Reducing rendering frequency with EnvRenderCallback

How severe does this issue affect your experience of using Ray?

  • Low: It annoys or frustrates me for a moment.

Hi,

I am trying to log my custom environment with the new API stack and managed to get the example in env_rendering_and_recording.py to work.

I wanted to reduce the frequency of rendering. Ideally, it should happen every X iterations (parameter).
Looking at the code this should be possible just by introducing a flag logged_this_iteration that tracks whether logging occurred. This flag would be reset inside the on_train_result method.
Yet, this does not work. It seems as if the state cannot be shared between on_episode_end and on_train_result methods.

How would I achieve the goal I want:

class EnvRenderCallback(DefaultCallbacks):
    """A custom callback to render the environment.

    This can be used to create videos of the episodes for some or all EnvRunners
    and some or all env indices (in a vectorized env). These videos can then
    be sent to e.g. WandB as shown in this example script here.

    We override the `on_episode_step` method to create a single ts render image
    and temporarily store it in the Episode object.
    """

    def __init__(self, env_runner_indices: Optional[Sequence[int]] = None):
        super().__init__()
        # Only render and record on certain EnvRunner indices?
        self.env_runner_indices = env_runner_indices
        self._record_new_video = True

    def on_episode_step(
            self,
            *,
            episode,
            env_runner,
            metrics_logger,
            env,
            env_index,
            rl_module,
            **kwargs,
    ) -> None:
        """On each env.step(), we add the render image to our Episode instance.

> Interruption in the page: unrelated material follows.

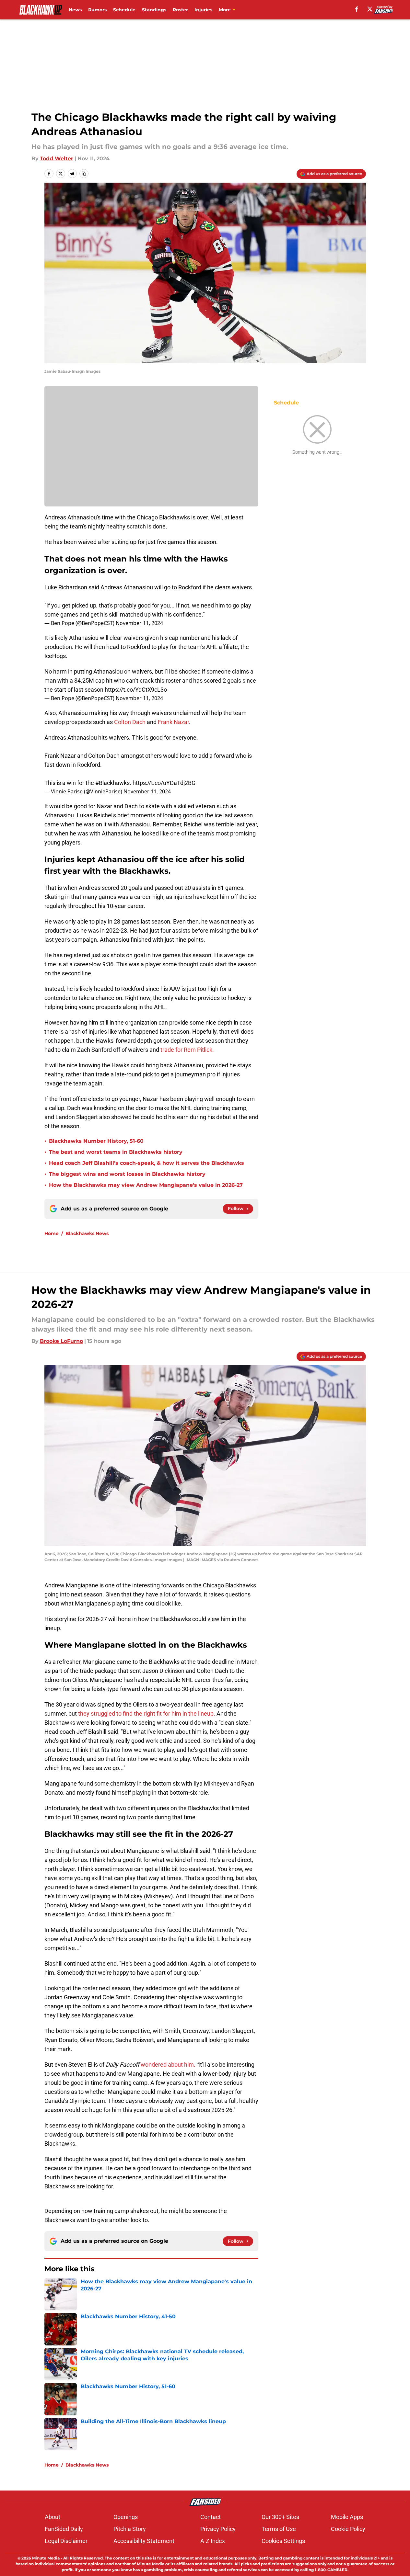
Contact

        Note that this would work with MultiAgentEpisodes as well.
        """
        if (
                self.env_runner_indices is not None
                and env_runner.worker_index not in self.env_runner_indices
        ):
            return

        # Skip recording if this episode will not be rendered
        if not self._record_new_video:
            return

        # If we have a vector env, only render the sub-env at index 0.
        if isinstance(env.unwrapped, gymnasium.vector.VectorEnv):
            image = env.envs[0].render()
        # Render the gym.Env.
        else:
            image = env.render()

        # Original render images for CartPole are 400x600 (hxw). We'll downsize here to
        # a very small dimension (to save space and bandwidth).
        # IMPORTANT: Not resizing images often results in OOM error
        image = resize(image, 128, 256)
        # For WandB videos, we need to put channels first.
        image = np.transpose(image, axes=[2, 0, 1])
        # Add the compiled single-step image as temp. data to our Episode object.
        # Once the episode is done, we'll compile the video from all logged images
        # and log the video with the EnvRunner's `MetricsLogger.log_...()` APIs.
        # See below:
        # `on_episode_end()`: We compile the video and maybe store it).
        # `on_sample_end()` We log the best and worst video to the `MetricsLogger`.
        episode.add_temporary_timestep_data("render_images", image)

    def on_episode_end(
            self,
            *,
            episode,
            env_runner,
            metrics_logger,
            env,
            env_index,
            rl_module,
            **kwargs,
    ) -> None:
        # Skip if we should not render this episode
        if not self._record_new_video:
            return

        self._episodes_seen += 1

        # Pull all images from the temp. data of the episode.
        images = episode.get_temporary_timestep_data("render_images")
        # `images` is now a list of 3D ndarrays

        # Create a video from the images by simply stacking them AND
        # adding an extra B=1 dimension. Note that Tune's WandB logger currently
        # knows how to log the different data types by the following rules:
        # array is shape=3D -> An image (c, h, w).
        # array is shape=4D -> A batch of images (B, c, h, w).
        # array is shape=5D -> A video (1, L, c, h, w), where L is the length of the
        # video.
        # -> Make our video ndarray a 5D one.
        video = np.expand_dims(np.stack(images, axis=0), axis=0)
        self._video = video

        # `video` is from the best episode in this cycle (iteration).
        metrics_logger.log_value(
            "episode_videos",
            self._video,
            # Do not reduce the videos (across the various parallel EnvRunners).
            # This would not make sense (mean over the pixels?). Instead, we want to
            # log all best videos of all EnvRunners per iteration.
            reduce=None,
            # B/c we do NOT reduce over the video data (mean/min/max), we need to
            # make sure the list of videos in our MetricsLogger does not grow
            # infinitely and gets cleared after each `reduce()` operation, meaning
            # every time, the EnvRunner is asked to send its logged metrics.
            clear_on_reduce=True,
        )

        self._record_new_video = False

    def on_train_result(
        self,
        *,
        algorithm: "Algorithm",
        metrics_logger: Optional[MetricsLogger] = None,
        result: dict,
        **kwargs,
    ) -> None:
        self._record_new_video = True